This is the requirements by law for any endorsement, you sign your life away to abide by when getting your endorsement:http://www.police.govt.nz/sites/default/files/services/firearms/safe-storage-requirements-for-endorsements-pol67n.pdf

I thought I had a copy of the E application form. It does state you must prove you have known your referees for at least .... years. Your referees must be people involved in the firearms industry or a club who can prove you are a fit an proper person. 

I will look harder and see if I can get a copy of what is written on the form.

----------


## Survy

So in short,

 I want and AR15.....
AO : ok sir and your reason...?...
I hunt rabbits....

----------


## gimp

> So in short,
> 
>  I want and AR15.....
> AO : ok sir and your reason...?...
> I hunt rabbits....



I'm doing this very shortly, I'll let you know how it goes.

----------


## Maca49

I want a pistol, for what purpose? To shoot paper and cuddle every now and then?

----------


## Toby

> I want a pistol, for what purpose? To shoot paper and cuddle every now and then?


I reckon that's gay as. I would like to hunt with a pistol but since you can't I reckon its a waste of time getting a licence for one.

----------


## Maca49

Yep so catch 22, B cat get all the hassles, C licence cannot shoot! And I don't have a police record

----------


## Littledog

> Yep so catch 22, B cat get all the hassles, C licence cannot shoot! And I don't have a police record


There's the answer, get a police record and then you can ignore all the rules and have what ever firearm you can get your mitts on. The Police wont know what you have so wont care. No background checks, no security to install, use it where you want, and you don't need to register it.  

Laws only restrict the law abiding! Seems only the police don't see the irony!

----------


## Maca49

> There's the answer, get a police record and then you can ignore all the rules and have what ever firearm you can get your mitts on. The Police wont know what you have so wont care. No background checks, no security to install, use it where you want, and you don't need to register it.  
> 
> Laws only restrict the law abiding! Seems only the police don't see the irony!


Always said the best way to own a pistol would be an illegal one, but I'm to old now for the repercussions. Seems silly an honest guy would think that way, sometimes the law is an ass  :36 1 5:  :36 1 5:  :36 1 5:  :36 1 7:  :36 1 7:  :36 1 7:  :Gangs:  :Gangs:  :Gangs:

----------


## steven

Speaking on getting an E licence, what deals are there on 5+ Cat E safes?  Looking on Trademe Edge want $900 for theirs, so I might as well get one from reloaders for the difference....at last I know it will pass E and I'll have someone's ear to bend....

regards

----------


## mikee

> Laws only restrict the law abiding! Seems only the police don't see the irony!


A policeman once said to me "we (public) are all guilty/criminals but some of us have not been caught yet." With attitudes like that its no wonder they have credibility issues.

----------


## P38

> A policeman once said to me "we (public) are all guilty/criminals but some of us have not been caught yet." With attitudes like that its no wonder they have credibility issues.
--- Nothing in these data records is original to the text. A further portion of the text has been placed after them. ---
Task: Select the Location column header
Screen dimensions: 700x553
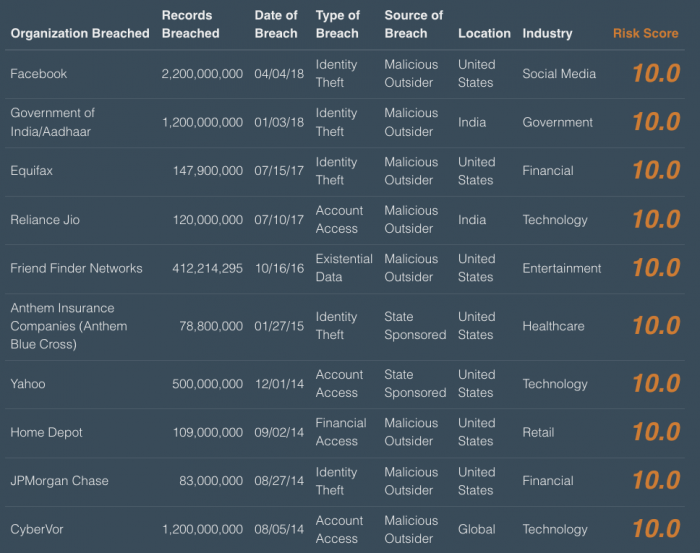Action: click(484, 33)
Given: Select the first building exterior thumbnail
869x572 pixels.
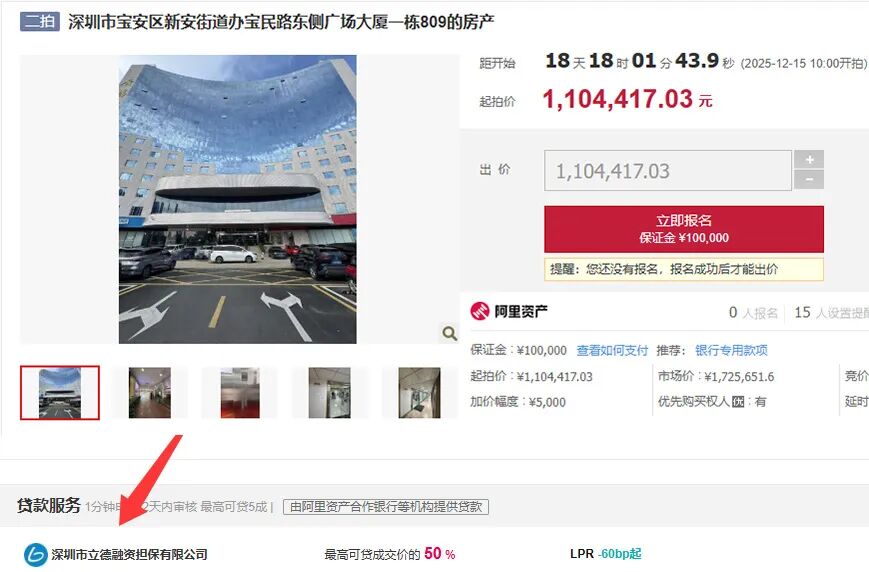Looking at the screenshot, I should tap(60, 392).
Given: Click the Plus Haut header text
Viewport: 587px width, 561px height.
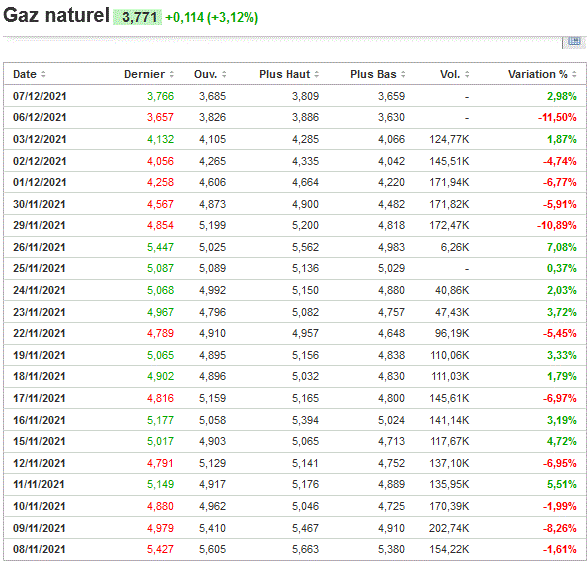Looking at the screenshot, I should 285,74.
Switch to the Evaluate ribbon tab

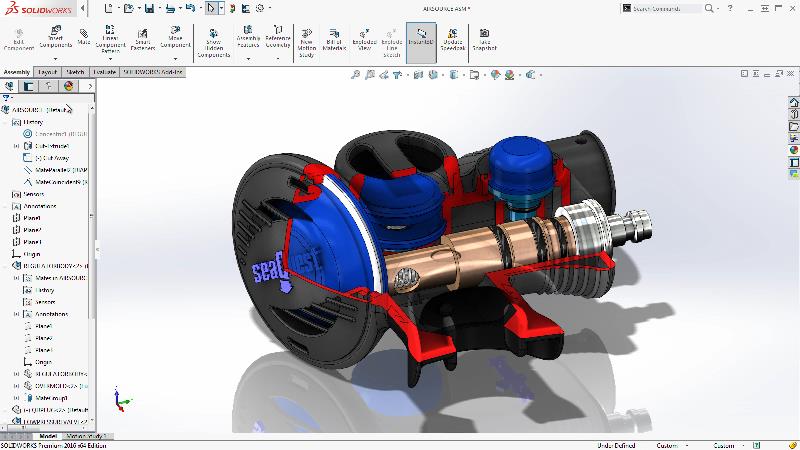[x=105, y=72]
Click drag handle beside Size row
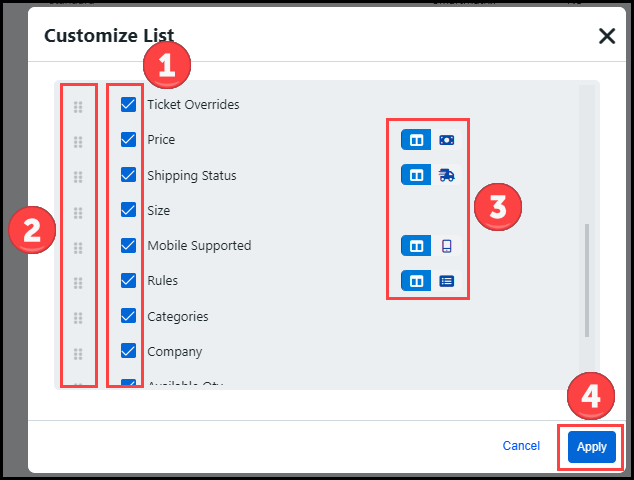 tap(78, 212)

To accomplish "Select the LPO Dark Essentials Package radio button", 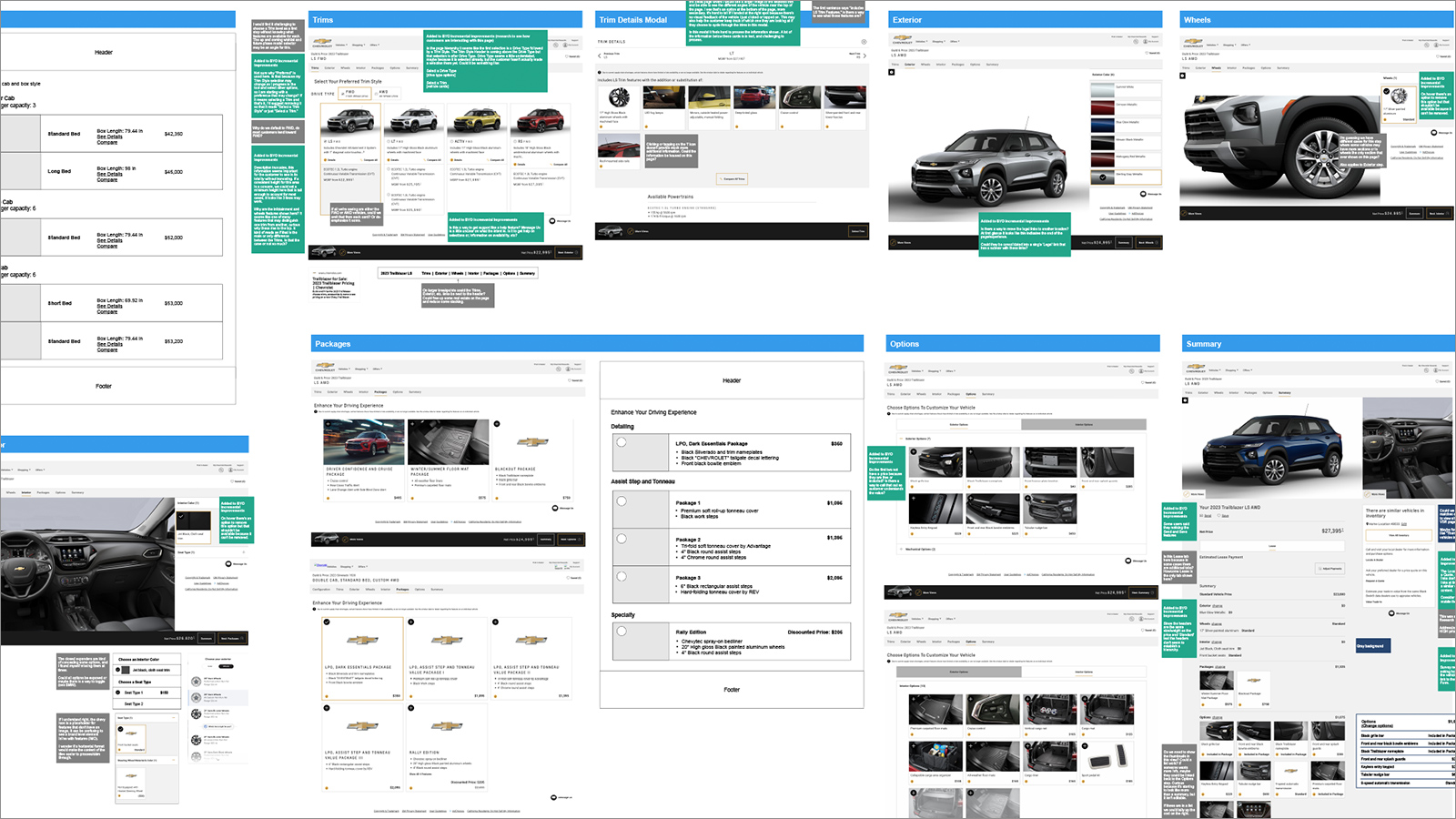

Bit of the Pot calling the Kettle black with the lastest headlines in the papers this week.

Seems it's getting quite common for Police officers to be outted recently.

Which is a good thing too.

Cheers
Pete

----------


## Kscott

They're like every other group in the country - human, and there's going to be bad apples in any group. Teachers who are alcoholics and kiddy fiddlers, taxi drivers who drink and drive, doctors who sleep with their patients, shooters who poach or buy ammo for their mate who doesn't have an FAL  :Grin:  The list goes on.....
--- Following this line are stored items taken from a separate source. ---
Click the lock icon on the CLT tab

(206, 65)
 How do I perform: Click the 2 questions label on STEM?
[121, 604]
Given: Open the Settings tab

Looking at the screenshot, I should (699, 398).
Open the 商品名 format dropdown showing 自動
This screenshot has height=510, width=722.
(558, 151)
> Would you be good enough to publish a correction to your newsletter; that will mean that NSA will not have to escalate the matter further.


Oh god no ......

----------


## P38

> They're like every other group in the country - human, and there's going to be bad apples in any group. Teachers who are alcoholics and kiddy fiddlers, taxi drivers who drink and drive, doctors who sleep with their patients, shooters who poach or buy ammo for their mate who doesn't have an FAL  The list goes on.....
> 
> 
> Oh god no ......


Your not Wrong Kscott

----------


## Maca49

One of the problems is no one faces up and says the truth, because of the PC brigade and somone may have their feelings hurt.I watched Q&A this am and I could scream.
The truth hurts sometimes, but it's the truth.

----------


## mikee

> Your not Wrong Kscott


Yep but the Police's job is to enforce the laws as written, not to interpret them and act accordingly. That job is for the courts.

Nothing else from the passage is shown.